= Tasks and exercises =
- a) In the article about the appeals court's lockout ruling, by what vote did the panel decide?
- b) From the article about the appeals court's lockout ruling, copy the passage starting with "While the practical" and going on through "labor over management.".
- c) Carry on the article about the appeals court's lockout ruling from the point where it stops.

= Document =

On Friday, the 8th U.S. Circuit Court of Appeals issued another ruling that favors owners over players. Dissolving on the merits an injunction against the lockout which a federal trial judge had ordered a few months ago, the appeals court panel said, by a 2-1 vote, that the players could not rely upon federal labor laws to help their cause. The players could appeal the ruling to the full 8th Circuit or try to get the Supreme Court involved, but both of those options would take time and, anyway, a deal may be in place as early as next week.

While the practical impact of Friday's ruling will surely be to bring the two sides even closer to a deal than they already are, the legal impact of the decision is notable because it highlights in great detail the divide that exists among our nation's federal judges when it comes to labor rights. On the one hand, represented by the 8th Circuit's majority, you have the faction that is eager to define labor laws so that they help business over labor. On the other hand, as represented here by the dissent, you have the faction that interprets labor laws with an eye toward helping labor over management.

= Recorded information =
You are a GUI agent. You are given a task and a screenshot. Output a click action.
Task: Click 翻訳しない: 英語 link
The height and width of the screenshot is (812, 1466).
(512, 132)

= Solved problems =
- a) 2-1

- b)
While the practical impact of Friday's ruling will surely be to bring the two sides even closer to a deal than they already are, the legal impact of the decision is notable because it highlights in great detail the divide that exists among our nation's federal judges when it comes to labor rights. On the one hand, represented by the 8th Circuit's majority, you have the faction that is eager to define labor laws so that they help business over labor. On the other hand, as represented here by the dissent, you have the faction that interprets labor laws with an eye toward helping labor over management.

- c)
Stripped of the legalese, that's really what this latest 8th Circuit ruling is all about. The majority interpreted federal laws largely designed to help labor (by precluding owners from going to federal court for an injunction to stop a strike) to help management (by precluding players from going to federal court for an injunction to stop a lockout). As 8th Circuit Judge Kermit E. Bye pointed out in his dissent:

Despite the repeated efforts of the legislative branch to come to the rescue of organized labor, today's opinion puts the power of the Act in the service of employers, to be used against non-unionized employees who can no longer avail themselves of protections of labor laws.

For 20 of the past 30 years, a Republican president has sat in the White House. The result is a federal judiciary that is far more conservative than it was a generation ago. The phenomenon is most visible at the Supreme Court, as conservative a body today as it has been since the 1930s. But the trend is felt most at the lower federal court levels where the vast majority of legal disputes are resolved. The two judges who sided with the owners, 8th Circuit Judges William Benton and Steven Colloton, were both appointed to their posts by President George W. Bush. Who says elections don't matter?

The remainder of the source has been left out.